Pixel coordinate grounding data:
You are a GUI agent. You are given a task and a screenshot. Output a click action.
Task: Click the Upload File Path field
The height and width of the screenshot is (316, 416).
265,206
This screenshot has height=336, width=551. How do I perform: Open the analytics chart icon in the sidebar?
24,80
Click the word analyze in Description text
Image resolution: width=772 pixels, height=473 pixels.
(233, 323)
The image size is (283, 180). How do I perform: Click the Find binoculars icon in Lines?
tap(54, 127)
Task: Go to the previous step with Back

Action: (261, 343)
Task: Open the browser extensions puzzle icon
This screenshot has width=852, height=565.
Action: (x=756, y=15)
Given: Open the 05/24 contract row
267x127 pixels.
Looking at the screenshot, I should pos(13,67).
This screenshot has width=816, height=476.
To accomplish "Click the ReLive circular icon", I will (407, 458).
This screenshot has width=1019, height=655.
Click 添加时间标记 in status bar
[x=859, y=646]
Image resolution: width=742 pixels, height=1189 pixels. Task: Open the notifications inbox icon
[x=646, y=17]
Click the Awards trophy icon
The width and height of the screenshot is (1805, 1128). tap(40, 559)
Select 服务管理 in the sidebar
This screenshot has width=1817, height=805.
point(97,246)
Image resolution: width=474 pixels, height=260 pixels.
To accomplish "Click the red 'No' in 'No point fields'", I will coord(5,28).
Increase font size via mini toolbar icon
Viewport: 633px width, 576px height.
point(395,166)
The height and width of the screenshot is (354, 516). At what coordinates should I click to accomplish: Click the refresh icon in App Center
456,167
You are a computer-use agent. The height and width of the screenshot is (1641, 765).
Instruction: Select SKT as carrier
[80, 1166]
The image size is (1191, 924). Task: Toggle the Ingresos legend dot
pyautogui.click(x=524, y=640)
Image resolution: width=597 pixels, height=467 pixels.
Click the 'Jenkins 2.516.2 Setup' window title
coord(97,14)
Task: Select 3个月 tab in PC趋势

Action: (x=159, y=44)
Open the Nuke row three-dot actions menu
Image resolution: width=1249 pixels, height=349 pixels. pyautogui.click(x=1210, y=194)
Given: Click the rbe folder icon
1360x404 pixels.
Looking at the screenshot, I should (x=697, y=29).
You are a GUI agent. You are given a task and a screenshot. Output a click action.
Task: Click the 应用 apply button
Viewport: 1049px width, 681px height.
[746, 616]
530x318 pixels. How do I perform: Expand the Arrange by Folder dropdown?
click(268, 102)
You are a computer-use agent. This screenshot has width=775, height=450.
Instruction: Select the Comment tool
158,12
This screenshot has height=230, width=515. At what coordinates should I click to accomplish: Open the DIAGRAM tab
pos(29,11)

• **The task**: All of the records must be repeated exactly.

• **Response to this exercise**:
You are a GUI agent. You are given a task and a screenshot. Output a click action.
Task: Click the Upload File Path field
The height and width of the screenshot is (316, 416).
265,206
This screenshot has height=336, width=551. How do I perform: Open the analytics chart icon in the sidebar?
24,80
Click the word analyze in Description text
Image resolution: width=772 pixels, height=473 pixels.
(233, 323)
The image size is (283, 180). How do I perform: Click the Find binoculars icon in Lines?
tap(54, 127)
Task: Go to the previous step with Back

Action: (261, 343)
Task: Open the browser extensions puzzle icon
This screenshot has width=852, height=565.
Action: (x=756, y=15)
Given: Open the 05/24 contract row
267x127 pixels.
Looking at the screenshot, I should pos(13,67).
This screenshot has width=816, height=476.
To accomplish "Click the ReLive circular icon", I will (407, 458).
This screenshot has width=1019, height=655.
Click 添加时间标记 in status bar
[x=859, y=646]
Image resolution: width=742 pixels, height=1189 pixels. Task: Open the notifications inbox icon
[x=646, y=17]
Click the Awards trophy icon
The width and height of the screenshot is (1805, 1128). tap(40, 559)
Select 服务管理 in the sidebar
This screenshot has width=1817, height=805.
point(97,246)
Image resolution: width=474 pixels, height=260 pixels.
To accomplish "Click the red 'No' in 'No point fields'", I will coord(5,28).
Increase font size via mini toolbar icon
Viewport: 633px width, 576px height.
point(395,166)
The height and width of the screenshot is (354, 516). At what coordinates should I click to accomplish: Click the refresh icon in App Center
456,167
You are a computer-use agent. The height and width of the screenshot is (1641, 765).
Instruction: Select SKT as carrier
[80, 1166]
The image size is (1191, 924). Task: Toggle the Ingresos legend dot
pyautogui.click(x=524, y=640)
Image resolution: width=597 pixels, height=467 pixels.
Click the 'Jenkins 2.516.2 Setup' window title
coord(97,14)
Task: Select 3个月 tab in PC趋势

Action: (x=159, y=44)
Open the Nuke row three-dot actions menu
Image resolution: width=1249 pixels, height=349 pixels. pyautogui.click(x=1210, y=194)
Given: Click the rbe folder icon
1360x404 pixels.
Looking at the screenshot, I should (x=697, y=29).
You are a GUI agent. You are given a task and a screenshot. Output a click action.
Task: Click the 应用 apply button
Viewport: 1049px width, 681px height.
[746, 616]
530x318 pixels. How do I perform: Expand the Arrange by Folder dropdown?
click(268, 102)
You are a computer-use agent. This screenshot has width=775, height=450.
Instruction: Select the Comment tool
158,12
This screenshot has height=230, width=515. At what coordinates should I click to accomplish: Open the DIAGRAM tab
pos(29,11)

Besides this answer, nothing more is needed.